During lengthy summer cruises I habitually make notes about topics that might be worth writing about. They are never stuffed into the same hiding place, so I find them a few at a time as I clean up at the coming of the fall season. Often, they are irreverent, sometimes a few may be useful or interesting, but they all salute a wonderful way of life. Following are a few ideas from six weeks at sea this year.

BROWN LIPS
I’’ve met many who curse it as an embarrassing price paid for cruising in dirty waters. It’s a diesel stain, they say, pointing to arcs of brown rising from the waterline at the stem and into fan-shaped blobs that trail aft for several feet. Sadly, I say, “It’s all about bad housekeeping.”
Brown lips are mineral stains, not leftover diesel smudges. A hull that is regularly well cleaned and thoroughly waxed and buffed does not have brown lips.

MARLINSPIKE SEAMANSHIP
Bring those beautifully illustrated books only to wow your guests, you shouldn’t need them. I’ve not seen a boating issue that couldn’t be resolved by one of three knots—the half hitch, the bowline, or the clove hitch.
I first met the bowline when I was an 8-year-old Cub Scout, and, yes, it involved chasing a rabbit around a tree and down a hole. A friend introduced me to a razzle-dazzle method of bowline tying last summer. It involved a lot of twirling and twisting. I’ve been chasing the rabbit so long I can do it standing on my head with my hands behind me; I’ll not change.
The clove hitch is effective but sometimes I’ll need to tie one twice to get it right.
The half hitch—don’t go to sea without it. If a half hitch doesn’t work, a bowline will. It is simple and almost universal and it holds well, too. I only wish I could tie my shoes with a half hitch.

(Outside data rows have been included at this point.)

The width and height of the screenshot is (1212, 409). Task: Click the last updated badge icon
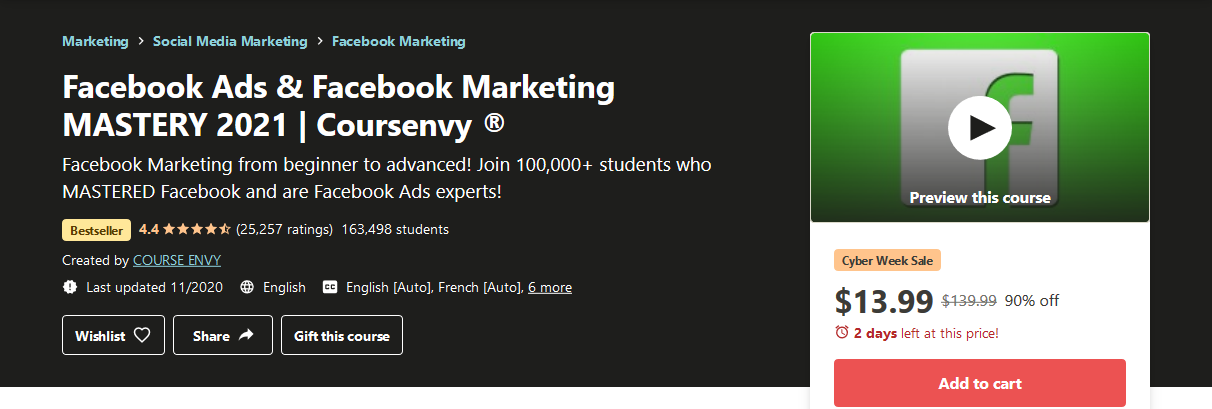pos(70,287)
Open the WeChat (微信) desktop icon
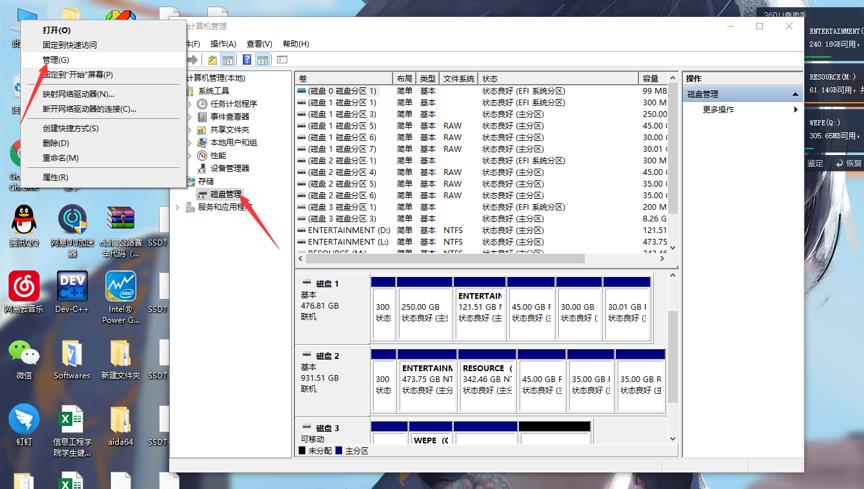Screen dimensions: 864x489 24,358
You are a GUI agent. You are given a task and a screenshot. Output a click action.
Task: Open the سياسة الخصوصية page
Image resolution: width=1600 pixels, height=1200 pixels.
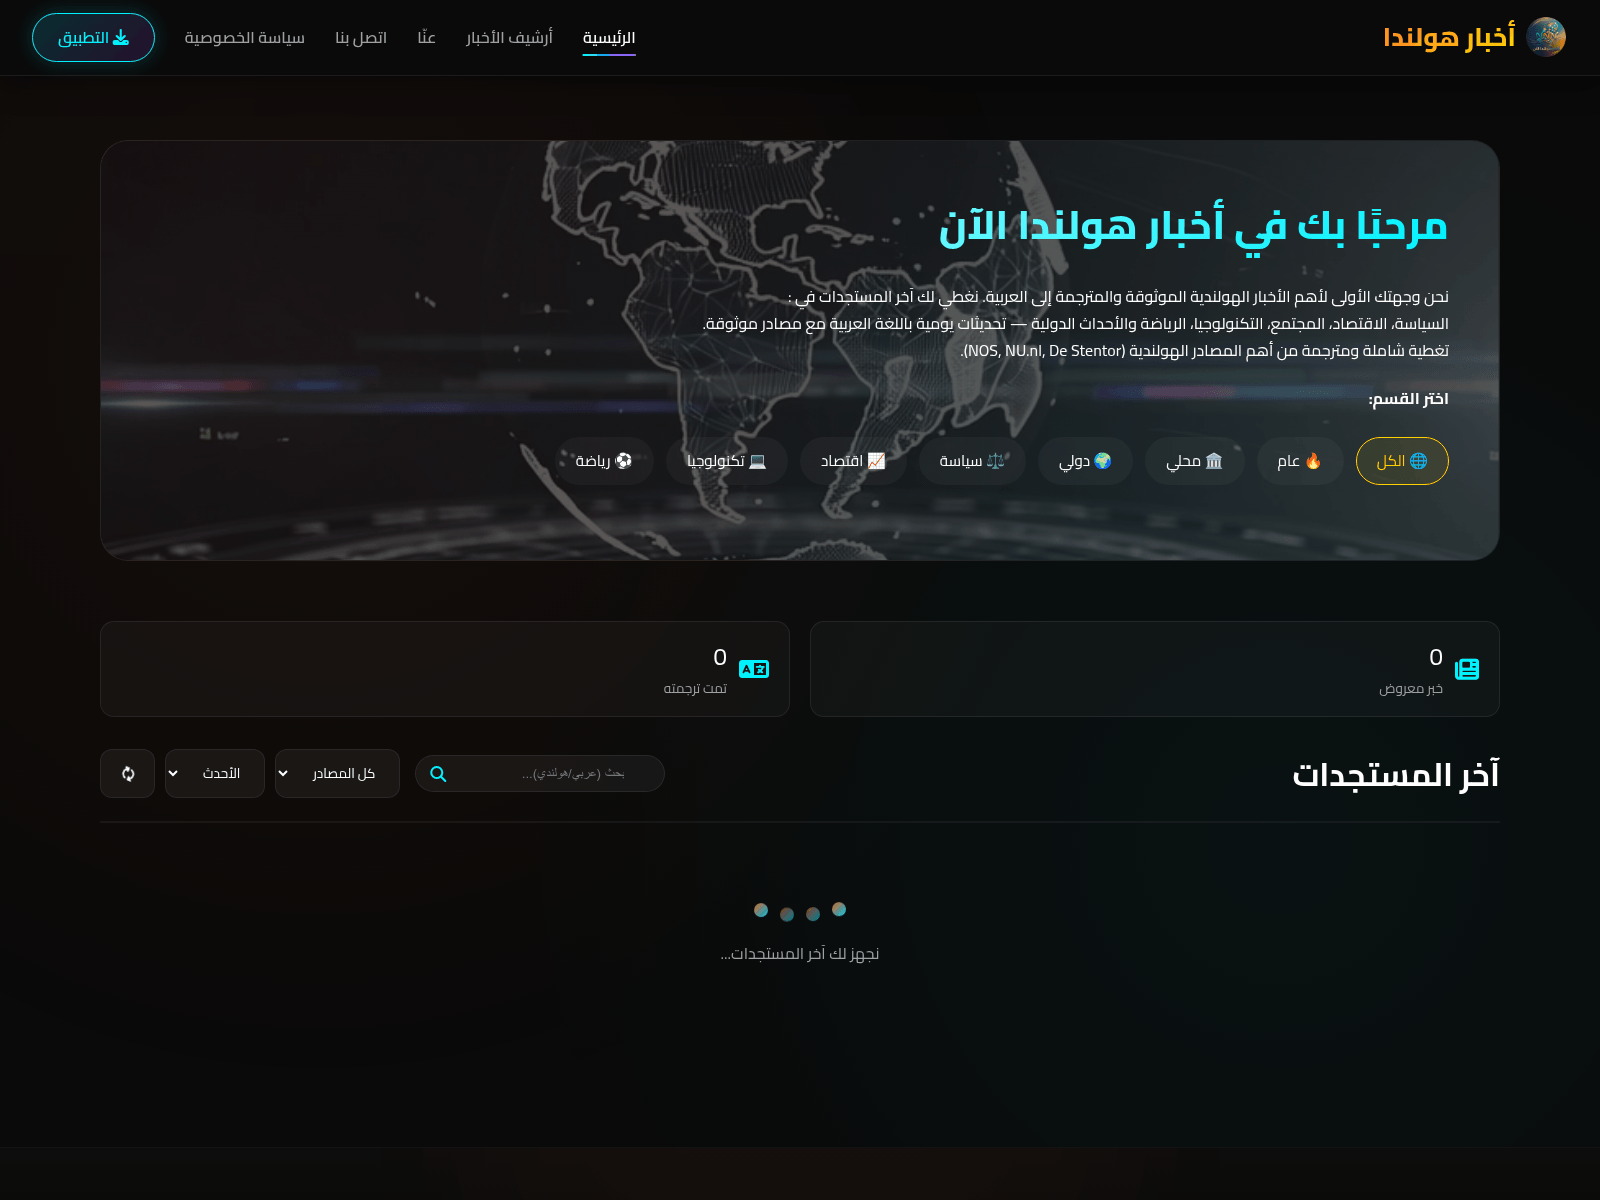pos(243,37)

STINKO. IT’S NOT NECESSARY
If you step aboard a boat (not yours, of course) with hints of diesel in the air, don’t believe or accept any of the owner’s excuses. It’s not old age or a small mechanic’s spill; there’s something terribly wrong down below. If it were for sale, I’d go look at another boat.
I met some folks who bought a boat with chronic diesel stink, and somehow were led to believe it was only a tiny leak at a fitting or something like that. They endured for a couple of years and then hired some pros to find the source. It was a small leak—in the bottom of a fuel tank.
Speaking of bad smells, I learned last summer that a couple of guys cruising all season without female supervision also can stink up a boat in other ways.
The weather was cool and doors and windows were closed while we cruised far north. We cooked, drank beer, and sweated some. My crew rotated ashore and in between personnel changes I hauled everything I could think of to the laundry. Yet, arriving home after six weeks and more than 900 miles of motoring, the boat plain stunk.
Working with some female advice and following my own nose (!) I removed everything that wasn’t glued or screwed in place from the staterooms and the head. Bed cushions came out, the underlying pads (supposedly they prevent condensation from reaching bedding) came out, and all blankets, the custom sleeping bags, pillows, and etc. and etc. left the boat.
The two custom bags went to a commercial laundry where they were made new—at $40 a set. They smelled brand new; there was no hint of Bob, Joe, Dave, or Bill.
The berth cushions, which radiated waves of bad aromas, were put on display on the west-facing deck of my home. By then the sun had arrived, and for days they soaked up warm afternoon rays, gradually giving up bad aroma. I opened all the zippers for better ventilation and did use a little stuff from a spray bottle, and that seemed to help, too. Everything else went into my home washing machine and it labored for days.
In between, I was on the boat scrubbing every hard surface with a mix of detergent and Clorox. The plywood panels that support the berths were cleaned and then flipped for an inspection of the bottom side. No surprise, mildew was found. It was scrubbed away. Components of the VacuFlush system are beneath the master stateroom; they received the same scrub-down treatment.
I moor in a gated marina and my space is covered, so the next step was possible. I opened everything that would open to fresh northwest breezes and left the boat for a couple of days.
Finally, I put it all back together and invited my female adviser aboard. She entered carefully, walked around, and in and out of sleeping areas, and finally, she said: “I don’t smell anything.” Yes!!!

THE GREATEST THRILL
Summer cruising 2011 took my 31-year-old boat and her much older crew into a remote wilderness inlet. There was nothing there but water (much of it too deep for anchoring), snow-topped mountains, evergreen forests, and a few abandoned logging camps. There were no towns or marinas, no moorings or boatyards or espresso shops. We could hear the Canadian coast guard; I’m not sure we would be heard by them. (Didn’t try.)
There were eagles, ospreys, crows, ravens, and bears we didn’t see and fish and crab we couldn’t catch. We were all alone and dependent on our wits and the reliability of a boat built in 1979.
So, the greatest thrill every day was to reach for and twist the black key in the starter switch and to smile as the diesels surged to life. There’s no better sound when you’re 400 miles from home, somewhere near the end of the world.